At one time I thought the most important thing was talent. I think now that — the young man or the young woman must possess or teach himself, train himself, in infinite patience, which is to try and to try and to try until it comes right. He must train himself in ruthless intolerance. That is, to throw away anything that is false no matter how much he might love that page or that paragraph. The most important thing is insight, that is ... curiosity to wonder, to mull, and to muse why it is that man does what he does. And if you have that, then I don't think the talent makes much difference, whether you've got that or not.[Press conference, University of Virginia, May 20, 1957]

If you have a story to tell, put it out there. Get the thing done. No excuses. No procrastinating. No apologies. It will never be as good as you want it to be, so forget about perfection. Just be satisfied that you've done the best work you can do at this stage in your life as an author. Then roll the rocket onto the launch pad and fire it off. After that, write another story. Always keep going. Move fast. Stay one step ahead of the forces of distraction and self-doubt. Love your characters enough to give them a good home. Love your readers enough to give them a place of refuge from life's tragedies, big and small. And love the world you live in enough to make it the world of your dreams.

All good writers write [terrible first drafts.] This is how they end up with good second drafts and terrific third drafts. . . I know some very great writers, writers you love who write beautifully and have made a great deal of money, and not one of them sits down routinely feeling wildly enthusiastic and confident. Not one of them writes elegant first drafts. All right, one of them does, but we do not like her very much. We do not think that she has a rich inner life or that God likes her or can even stand her. (Although when I mentioned this to my priest friend Tom, he said you can safely assume you've created God in your own image when it turns out that God hates all the same people you do.
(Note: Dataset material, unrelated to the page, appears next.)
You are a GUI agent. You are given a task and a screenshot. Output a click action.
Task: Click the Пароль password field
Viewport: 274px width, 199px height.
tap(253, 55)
Listen, I've always been a situational writer. My idea of what to do with a plot is to shoot it before it can breed. It's true that when I start a story, I usually have a general idea of where it's going to finish up, but in many cases I end up in a different place entirely (for instance, I fully expected Ben Mears to die at the end of 'Salem's Lot, and Susannah Dean was supposed to pop off at the end of Song of Susannah). "The book is the boss," Alfred Bester used to say, and what that means to me is the situation is the boss. If you play fair with the characters—and let them play their parts according to their strengths and weaknesses—you can never go wrong. It's impossible.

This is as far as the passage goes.